Unix-like systems: indexing visited WEB pages

With the help of a Firefox extension, Recoll can index the Internet pages that you visit. The extension has a long history: it was initially designed for the Beagle indexer, then adapted to Recoll and the Firefox XUL API. A new version of the addon has been written to work with the WebExtensions API, which is the only one supported after Firefox version 57.

The extension works by copying visited WEB pages to an indexing queue directory, which Recoll then processes, indexing the data, storing it into a local cache, then removing the file from the queue.

Because the WebExtensions API introduces more constraints to what extensions can do, the new version works with one more step: the files are first created in the browser default downloads location (typically $HOME/Downloads ), then moved by a script in the old queue location. The script is automatically executed by the Recoll indexer versions 1.23.5 and newer. It could conceivably be executed independently to make the new browser extension compatible with an older Recoll version (the script is named recoll-we-move-files.py).


For the WebExtensions-based version to work, it is necessary to set the webdownloadsdir value in the configuration if it was changed from the default $HOME/Downloads in the browser preferences.

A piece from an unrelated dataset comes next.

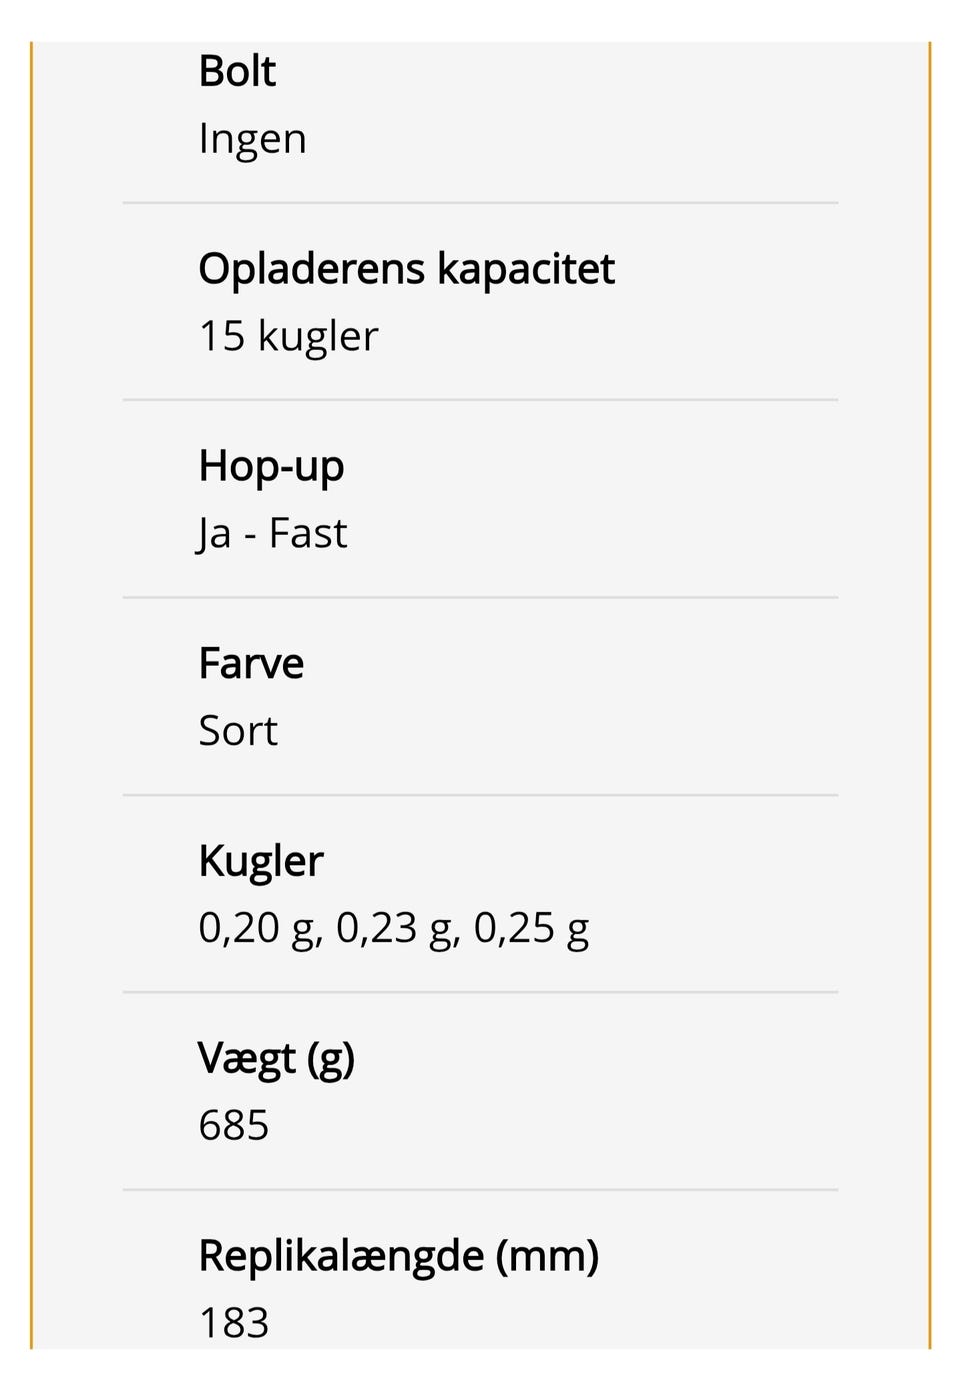
Task: Select the 'Ingen' bolt value
Action: [x=252, y=139]
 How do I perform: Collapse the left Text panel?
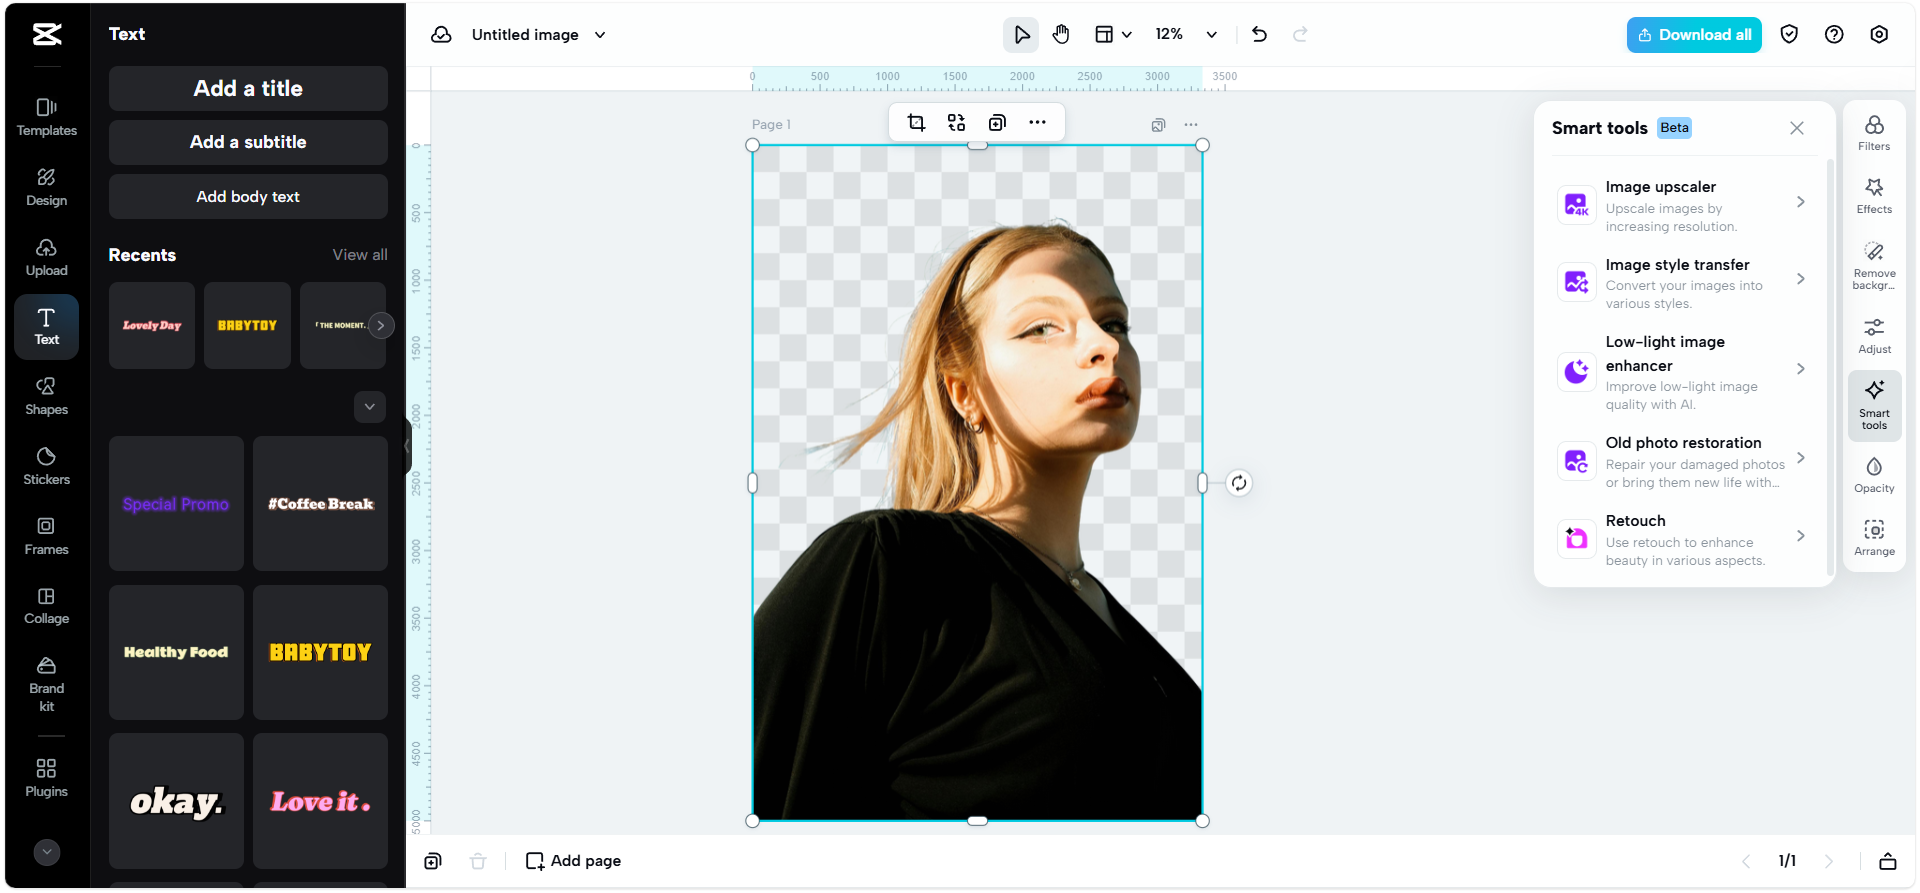[407, 445]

The visited WEB pages indexing feature can be enabled on the Recoll side from the GUI Index configuration panel, or by editing the configuration file (set processwebqueue to 1).

A current pointer to the extension can be found, along with up-to-date instructions, on the Recoll wiki.

A copy of the indexed WEB pages is retained by Recoll in a local cache (from which previews can be fetched). The cache size can be adjusted from the Index configuration / Web history panel. Once the maximum size is reached, old pages are purged - both from the cache and the index - to make room for new ones, so you need to explicitly archive in some other place the pages that you want to keep indefinitely.